Sr. Gramic and Fr. Robert Nugent founded New Ways Ministry – which describes itself as “a gay-positive ministry of advocacy and justice for lesbian, gay, bisexual, and transgender (LGBT) Catholics, and reconciliation within the larger Christian and civil communities” – in Mount Rainier, Maryland, in 1977.

In 1984, Archbishop of Washington James Hickey refused to grant approval of its activities; Sr. Gramick and Fr. Nugent were ordered to resign their leadership positions and end their participation in any of its activities. They resigned but continued teaching and writing on behalf of the organization.

Ultimately, Rome itself weighed in. Fifteen years later the Congregation for the Defense of the Faith issued a statement that “the positions advanced by Sister Jeannine Gramick and Father Robert Nugent regarding the intrinsic evil of homosexual acts and the objective disorder of the homosexual inclination are doctrinally unacceptable.”

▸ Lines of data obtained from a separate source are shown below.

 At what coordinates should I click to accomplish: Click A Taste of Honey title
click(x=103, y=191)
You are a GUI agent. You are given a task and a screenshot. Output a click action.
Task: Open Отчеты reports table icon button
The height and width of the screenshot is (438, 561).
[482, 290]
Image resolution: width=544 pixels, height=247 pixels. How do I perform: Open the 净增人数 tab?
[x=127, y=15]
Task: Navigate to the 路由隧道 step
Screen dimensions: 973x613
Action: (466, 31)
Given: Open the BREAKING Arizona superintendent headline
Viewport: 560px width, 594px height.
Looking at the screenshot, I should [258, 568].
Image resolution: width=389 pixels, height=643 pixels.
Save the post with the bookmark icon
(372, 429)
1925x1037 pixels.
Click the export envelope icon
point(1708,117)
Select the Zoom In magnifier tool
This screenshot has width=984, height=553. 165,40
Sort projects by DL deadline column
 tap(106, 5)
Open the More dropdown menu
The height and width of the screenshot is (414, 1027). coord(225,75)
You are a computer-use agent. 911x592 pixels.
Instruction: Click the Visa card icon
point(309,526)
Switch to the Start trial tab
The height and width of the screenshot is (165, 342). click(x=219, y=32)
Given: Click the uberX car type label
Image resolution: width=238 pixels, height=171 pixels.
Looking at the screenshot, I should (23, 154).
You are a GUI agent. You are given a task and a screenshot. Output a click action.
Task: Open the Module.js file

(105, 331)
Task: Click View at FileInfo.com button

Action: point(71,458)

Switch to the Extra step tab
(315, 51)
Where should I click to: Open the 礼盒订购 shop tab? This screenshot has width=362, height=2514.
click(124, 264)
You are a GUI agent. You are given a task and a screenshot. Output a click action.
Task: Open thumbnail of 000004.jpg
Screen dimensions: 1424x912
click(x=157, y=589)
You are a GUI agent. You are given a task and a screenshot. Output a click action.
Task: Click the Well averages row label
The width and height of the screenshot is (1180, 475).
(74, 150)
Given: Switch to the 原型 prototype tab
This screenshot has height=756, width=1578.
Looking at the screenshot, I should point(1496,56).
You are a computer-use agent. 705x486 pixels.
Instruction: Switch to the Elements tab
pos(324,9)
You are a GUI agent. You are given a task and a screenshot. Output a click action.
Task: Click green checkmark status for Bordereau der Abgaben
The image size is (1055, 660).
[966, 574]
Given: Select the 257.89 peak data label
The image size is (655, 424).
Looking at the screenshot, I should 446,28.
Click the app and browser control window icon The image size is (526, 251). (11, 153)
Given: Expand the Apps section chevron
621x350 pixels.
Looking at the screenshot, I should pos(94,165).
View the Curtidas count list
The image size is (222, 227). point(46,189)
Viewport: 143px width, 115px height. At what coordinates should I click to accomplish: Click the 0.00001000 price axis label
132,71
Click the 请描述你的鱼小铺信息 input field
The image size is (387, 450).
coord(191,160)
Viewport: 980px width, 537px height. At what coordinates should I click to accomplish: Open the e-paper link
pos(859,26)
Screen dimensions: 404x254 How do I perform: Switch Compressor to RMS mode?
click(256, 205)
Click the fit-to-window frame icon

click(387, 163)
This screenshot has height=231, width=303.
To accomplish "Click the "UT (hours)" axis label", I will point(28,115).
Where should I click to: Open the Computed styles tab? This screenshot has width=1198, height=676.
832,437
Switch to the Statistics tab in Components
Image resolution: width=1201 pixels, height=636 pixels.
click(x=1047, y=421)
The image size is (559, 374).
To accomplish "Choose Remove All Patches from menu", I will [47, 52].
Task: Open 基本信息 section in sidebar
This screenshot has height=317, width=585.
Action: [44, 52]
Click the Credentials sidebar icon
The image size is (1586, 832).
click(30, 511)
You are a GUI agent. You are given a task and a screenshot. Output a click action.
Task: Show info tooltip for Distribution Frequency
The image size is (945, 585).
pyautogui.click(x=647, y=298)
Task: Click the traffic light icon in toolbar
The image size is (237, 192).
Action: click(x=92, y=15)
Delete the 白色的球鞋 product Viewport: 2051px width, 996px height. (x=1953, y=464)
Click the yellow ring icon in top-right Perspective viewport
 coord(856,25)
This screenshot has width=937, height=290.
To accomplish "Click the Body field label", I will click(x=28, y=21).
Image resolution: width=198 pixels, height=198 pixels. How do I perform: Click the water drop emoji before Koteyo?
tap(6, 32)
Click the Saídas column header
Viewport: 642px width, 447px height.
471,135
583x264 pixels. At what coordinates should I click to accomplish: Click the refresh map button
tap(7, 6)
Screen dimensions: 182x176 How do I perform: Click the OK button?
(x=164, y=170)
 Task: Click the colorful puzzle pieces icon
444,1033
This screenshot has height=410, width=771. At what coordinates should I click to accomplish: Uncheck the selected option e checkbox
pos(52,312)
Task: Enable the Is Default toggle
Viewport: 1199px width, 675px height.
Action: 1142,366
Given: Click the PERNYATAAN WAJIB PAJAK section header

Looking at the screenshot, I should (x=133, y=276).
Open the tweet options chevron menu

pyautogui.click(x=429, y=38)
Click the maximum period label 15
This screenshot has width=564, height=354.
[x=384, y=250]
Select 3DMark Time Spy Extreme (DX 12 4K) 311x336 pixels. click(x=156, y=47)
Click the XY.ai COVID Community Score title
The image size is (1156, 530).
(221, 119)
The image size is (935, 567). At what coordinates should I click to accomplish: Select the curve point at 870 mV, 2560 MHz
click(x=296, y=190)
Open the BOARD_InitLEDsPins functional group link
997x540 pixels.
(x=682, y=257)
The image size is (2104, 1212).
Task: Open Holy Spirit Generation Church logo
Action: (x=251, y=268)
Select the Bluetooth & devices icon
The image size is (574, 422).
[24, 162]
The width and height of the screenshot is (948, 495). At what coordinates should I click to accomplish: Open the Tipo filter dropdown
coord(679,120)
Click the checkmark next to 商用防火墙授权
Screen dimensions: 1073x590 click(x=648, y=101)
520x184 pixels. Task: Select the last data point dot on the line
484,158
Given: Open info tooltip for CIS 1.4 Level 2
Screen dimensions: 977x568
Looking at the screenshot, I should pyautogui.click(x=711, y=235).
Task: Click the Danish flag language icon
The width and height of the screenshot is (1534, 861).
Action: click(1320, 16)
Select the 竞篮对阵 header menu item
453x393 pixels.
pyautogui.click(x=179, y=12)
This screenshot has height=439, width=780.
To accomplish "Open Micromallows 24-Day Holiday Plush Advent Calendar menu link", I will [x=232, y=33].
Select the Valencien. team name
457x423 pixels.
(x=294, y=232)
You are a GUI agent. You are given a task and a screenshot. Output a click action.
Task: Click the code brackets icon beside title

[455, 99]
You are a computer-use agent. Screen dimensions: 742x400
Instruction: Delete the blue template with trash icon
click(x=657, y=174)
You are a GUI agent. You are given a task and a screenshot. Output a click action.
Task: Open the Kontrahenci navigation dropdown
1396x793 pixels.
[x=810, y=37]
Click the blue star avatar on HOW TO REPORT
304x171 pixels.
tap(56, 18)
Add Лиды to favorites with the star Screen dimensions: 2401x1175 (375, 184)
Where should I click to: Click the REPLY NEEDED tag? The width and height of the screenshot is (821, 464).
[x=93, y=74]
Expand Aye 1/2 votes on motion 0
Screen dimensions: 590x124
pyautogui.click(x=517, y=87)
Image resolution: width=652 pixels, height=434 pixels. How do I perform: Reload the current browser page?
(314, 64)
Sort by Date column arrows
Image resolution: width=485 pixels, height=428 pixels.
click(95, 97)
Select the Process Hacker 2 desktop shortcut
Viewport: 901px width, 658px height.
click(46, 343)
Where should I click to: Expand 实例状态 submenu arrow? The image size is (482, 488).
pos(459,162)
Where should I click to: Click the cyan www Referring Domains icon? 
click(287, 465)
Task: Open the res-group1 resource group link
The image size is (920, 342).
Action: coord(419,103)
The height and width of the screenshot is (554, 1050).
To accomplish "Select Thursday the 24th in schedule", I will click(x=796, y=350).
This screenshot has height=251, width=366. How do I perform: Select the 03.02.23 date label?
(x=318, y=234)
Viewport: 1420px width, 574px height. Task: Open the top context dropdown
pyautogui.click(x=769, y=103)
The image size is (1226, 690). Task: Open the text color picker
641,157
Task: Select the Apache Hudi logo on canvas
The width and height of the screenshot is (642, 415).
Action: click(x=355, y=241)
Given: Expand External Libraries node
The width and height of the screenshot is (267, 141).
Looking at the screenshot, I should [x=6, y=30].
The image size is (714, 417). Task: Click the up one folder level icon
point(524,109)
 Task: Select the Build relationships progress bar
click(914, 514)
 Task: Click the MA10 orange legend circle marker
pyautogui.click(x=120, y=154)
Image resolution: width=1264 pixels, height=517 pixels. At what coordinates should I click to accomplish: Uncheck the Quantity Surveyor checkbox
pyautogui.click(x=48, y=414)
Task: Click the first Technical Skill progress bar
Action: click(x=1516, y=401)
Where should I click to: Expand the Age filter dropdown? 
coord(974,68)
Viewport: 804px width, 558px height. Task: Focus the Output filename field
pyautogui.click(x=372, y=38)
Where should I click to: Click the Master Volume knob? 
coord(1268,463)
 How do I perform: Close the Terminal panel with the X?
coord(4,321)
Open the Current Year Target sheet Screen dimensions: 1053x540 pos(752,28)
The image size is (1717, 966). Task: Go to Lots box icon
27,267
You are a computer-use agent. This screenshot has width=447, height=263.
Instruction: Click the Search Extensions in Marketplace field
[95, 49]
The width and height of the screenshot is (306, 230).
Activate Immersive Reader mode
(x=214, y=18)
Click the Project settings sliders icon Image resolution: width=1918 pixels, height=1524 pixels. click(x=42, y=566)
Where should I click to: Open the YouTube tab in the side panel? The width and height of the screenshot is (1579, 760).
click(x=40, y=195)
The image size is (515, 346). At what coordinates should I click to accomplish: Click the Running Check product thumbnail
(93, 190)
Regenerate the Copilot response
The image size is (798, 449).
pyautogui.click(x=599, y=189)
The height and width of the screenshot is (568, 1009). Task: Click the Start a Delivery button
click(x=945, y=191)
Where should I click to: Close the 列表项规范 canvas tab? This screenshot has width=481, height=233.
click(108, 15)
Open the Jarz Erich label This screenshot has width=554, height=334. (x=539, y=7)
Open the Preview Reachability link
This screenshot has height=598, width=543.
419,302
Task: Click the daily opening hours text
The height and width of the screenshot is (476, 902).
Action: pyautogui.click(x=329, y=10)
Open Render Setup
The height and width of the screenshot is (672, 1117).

“[T]the promotion of errors and ambiguities is not consistent with a Christian attitude of true respect and compassion: persons who are struggling with homosexuality no less than any others have the right to receive the authentic teaching of the Church from those who minister to them. The ambiguities and errors of the approach of Father Nugent and Sister Gramick have caused confusion among the Catholic people and have harmed the community of the Church. For these reasons, Sister Jeannine Gramick, SSND, and Father Robert Nugent, SDS, are permanently prohibited from any pastoral work involving homosexual persons and are ineligible, for an undetermined period, for any office in their respective religious institutes.”

The statement was approved by Pope John Paul II and signed by then-Cardinal Joseph Ratzinger, now Pope Benedict XVI..

While Fr. Nugent observed the order, Sr. Gramick has been defiant, replying, “I choose not to collaborate in my own oppression.” Two years later, after spending 20 years with the School Sisters of Notre Dame, Sr. Gramick transferred to the Sisters of Loretto, who “support her in her ministry of education and advocacy on behalf of lesbian and gay people.” 

How can a nun who's been at war with the teaching authority of the Catholic Church offer an honest "Catholic" defense of same-sex marriage?